Chapter 8 #2

“He’d never do that.” The utter sincerity. The gentle seriousness. The implied threat. I’d never want Caspian defended with anything less.

“I know.” I snap the last snap and step back. Tony’s two inches shorter and thirty pounds lighter than the last owner of that outfit. “Tuck the shirt in and tighten the belt.”

He does it quickly. He still looks as if he’s wearing his father’s clothes, but at least he won’t be running around naked.

“Good to go.” I put the screwdriver in the pocket that held the level when I walked in and lay my hand on the door latch.

“Wait,” Tony blurts. “I have to wash my hands.”

“Hurry up.”

I walk straight toward the table without looking back to check which way Tony’s going. Tonya gets up and heads for me. We meet halfway.

“What took you so long?” she whispers. “We had to order for you.”

“Things went sideways. What does the guy in the yellow suit want?”

“No one talks business before the entrée.” She looks over my shoulder. “Is that Caspian’s shirt?”

Tony’s walking toward the outside patio. He smacks into a bus cart, reaches out to hold the tray steady, then manages to catch a glass on the way to becoming a liability in a thousand pieces.

“Yes. That’s Tony.”

“Another tool?”

“The level.”

“Un-huh.”

“Caspian said he has access to their money and we need it to get settled, so…”

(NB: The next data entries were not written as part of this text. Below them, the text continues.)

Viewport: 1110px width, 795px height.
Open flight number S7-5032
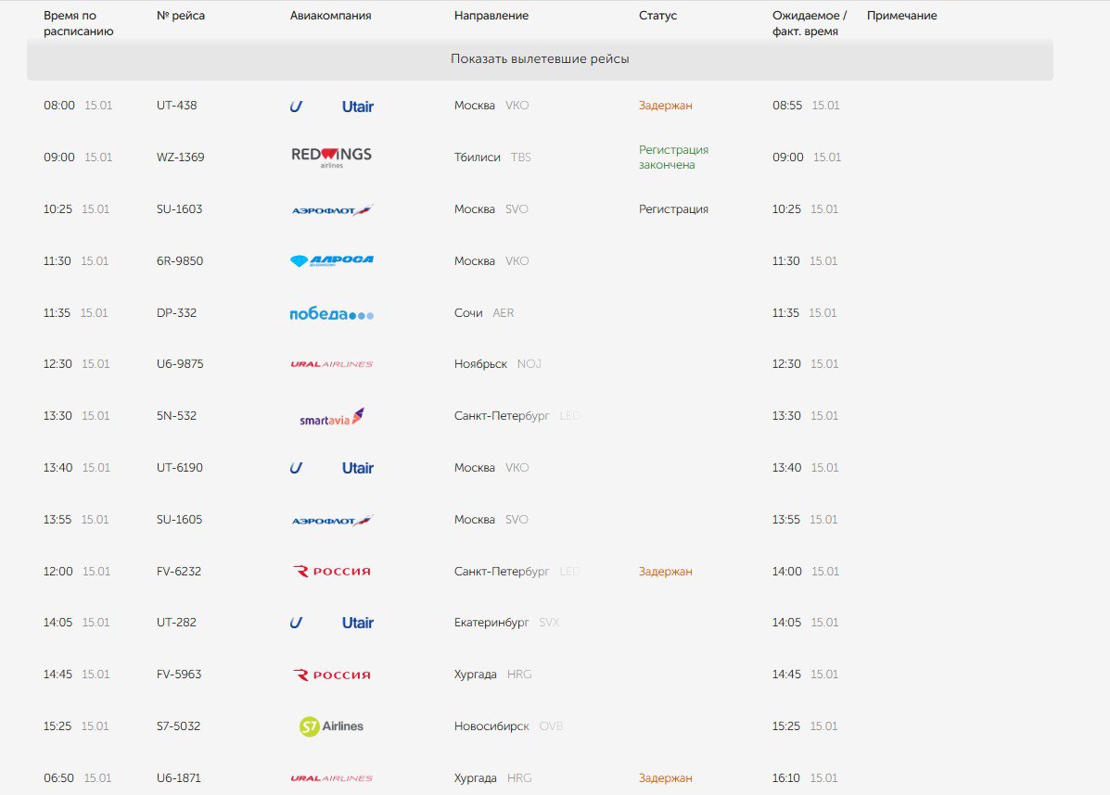[x=179, y=726]
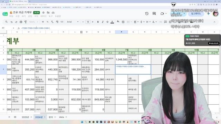This screenshot has height=124, width=221.
Task: Click the borders grid icon
Action: 123,22
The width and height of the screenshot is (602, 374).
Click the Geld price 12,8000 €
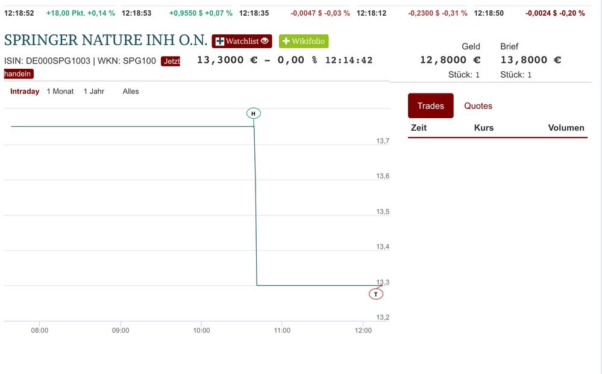(450, 60)
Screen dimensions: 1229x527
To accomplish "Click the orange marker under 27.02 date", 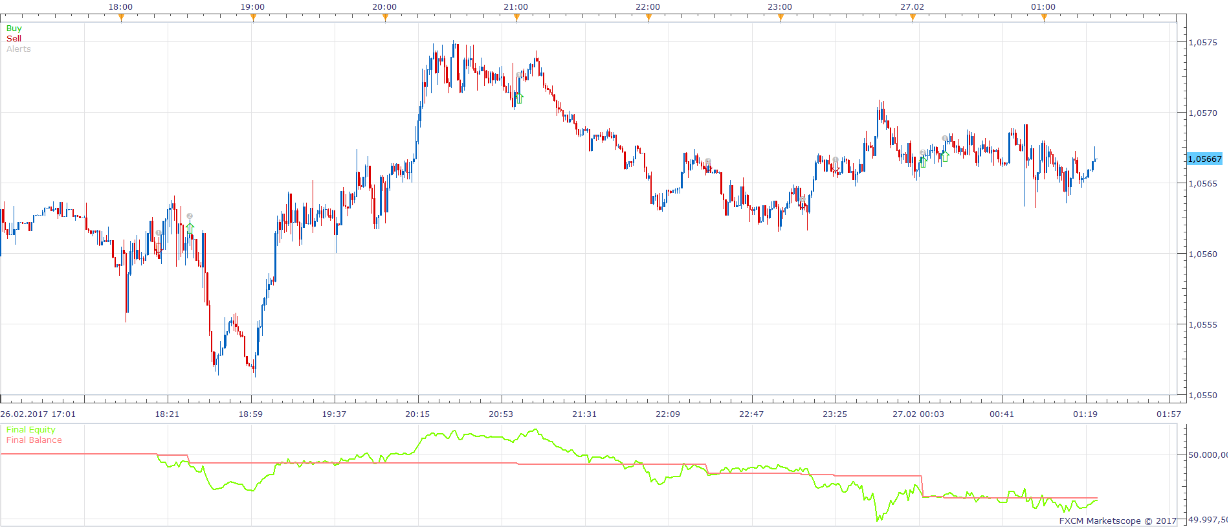I will pyautogui.click(x=913, y=17).
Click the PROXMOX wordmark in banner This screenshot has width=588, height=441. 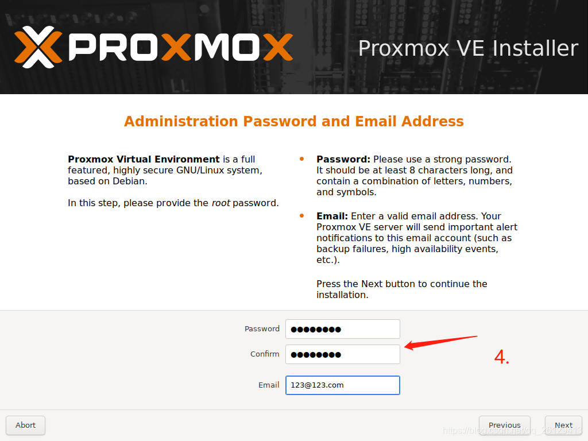click(181, 47)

Tony puts the glass back on the tray and smacks into a waitress, apologizing, holding her so she doesn’t fall, then smashes his thigh into the back of a chair.

“Baby girl, that man is not touching our money. This could be the best long con in history.”

“I didn’t believe in anything like this, but he was Caspian, and then…”

“I don’t need the details. I just need him to pick a different name. Tony’s not going to work.”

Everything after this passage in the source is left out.